| yellowpower | 05-12-2009 04:24 PM | Richest Woman in China Dies ; Court Decides Who Gets the $4.2 Billion Link: http://www.bloomberg.com/apps/news?p...tYw&refer=home Quote: May 12 (Bloomberg) -- It’s a tale of love, murder, feng shui and $4.2 billion.
For the second time in a decade, the wealth amassed by property tycoon Teddy Wang has ended up in Hong Kong’s high court, which began a trial yesterday to decide whether the fortune should go to the family run company Wang built or to a 50-year-old feng shui master called Tony Chan.

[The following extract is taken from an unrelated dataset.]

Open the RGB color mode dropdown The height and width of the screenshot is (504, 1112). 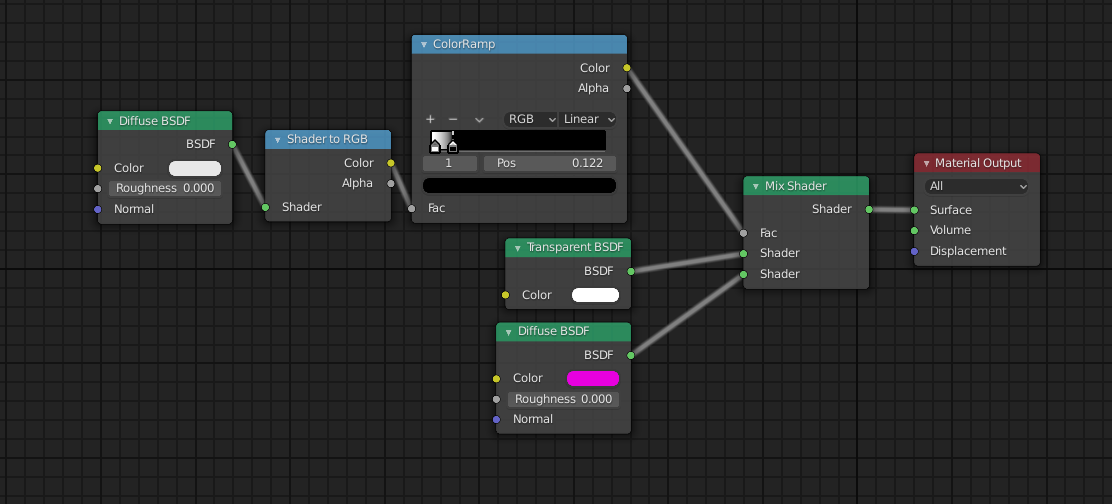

The court will judge which is the real will of Nina Wang, Teddy’s wife, who herself had to wrest control of the inheritance in 1999 after her kidnapped husband was declared legally dead, though his body was never found.
At stake is the wealth of Asia’s richest woman when she died in 2007, according to Forbes magazine, including control of Chinachem Group, the company she built with Teddy, which owns some 200 buildings in Hong Kong and millions of square feet of development land.

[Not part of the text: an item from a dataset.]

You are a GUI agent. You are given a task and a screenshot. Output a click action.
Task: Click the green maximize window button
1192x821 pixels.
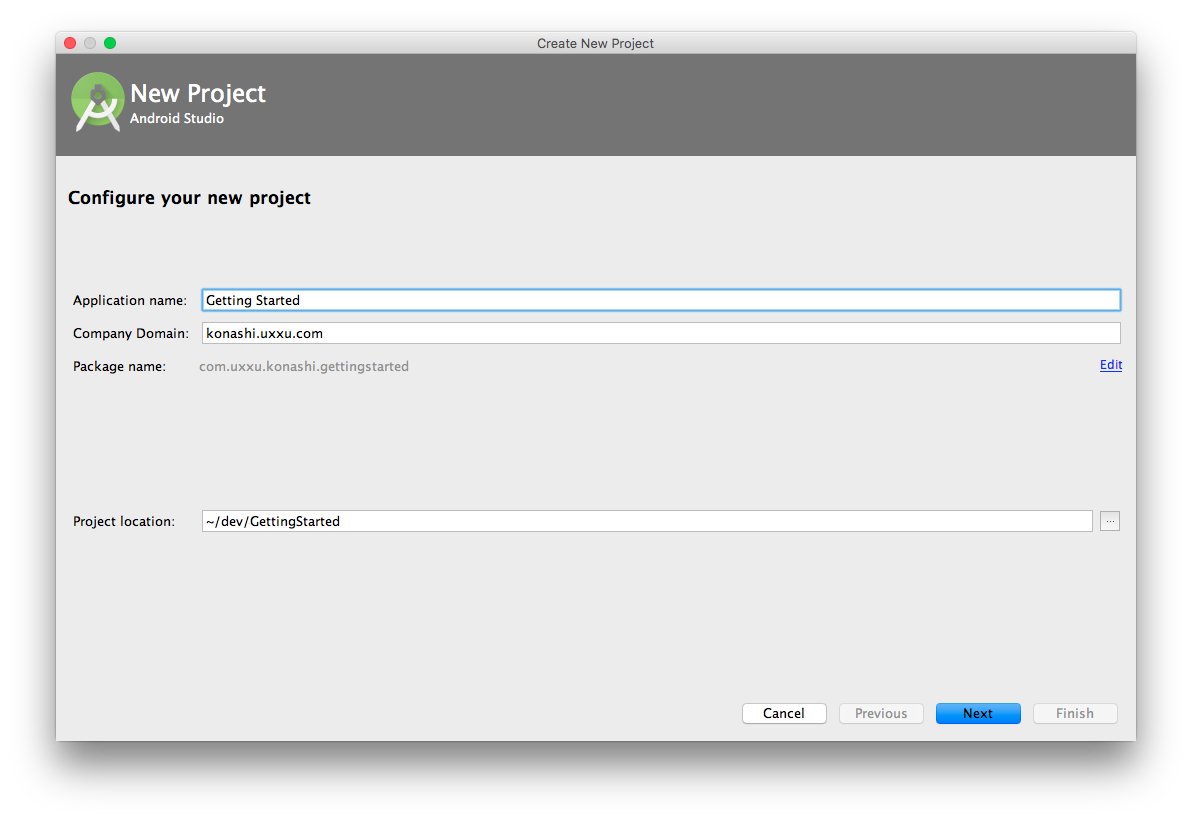110,43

“The estate battle is just like a soap opera,” said Kenny Tang, Hong Kong-based executive director of Redford Securities Co. “The details are too absurd even for a movie.”
The dispute is a further twist in the fate of a fortune Teddy Wang built up over three decades, turning his father’s Shanghai paint and chemical business into one of Hong Kong’s biggest closely held real estate developers. His wife only gained control of his estate years after Teddy had been kidnapped and presumed dead.
‘Little Sweetie’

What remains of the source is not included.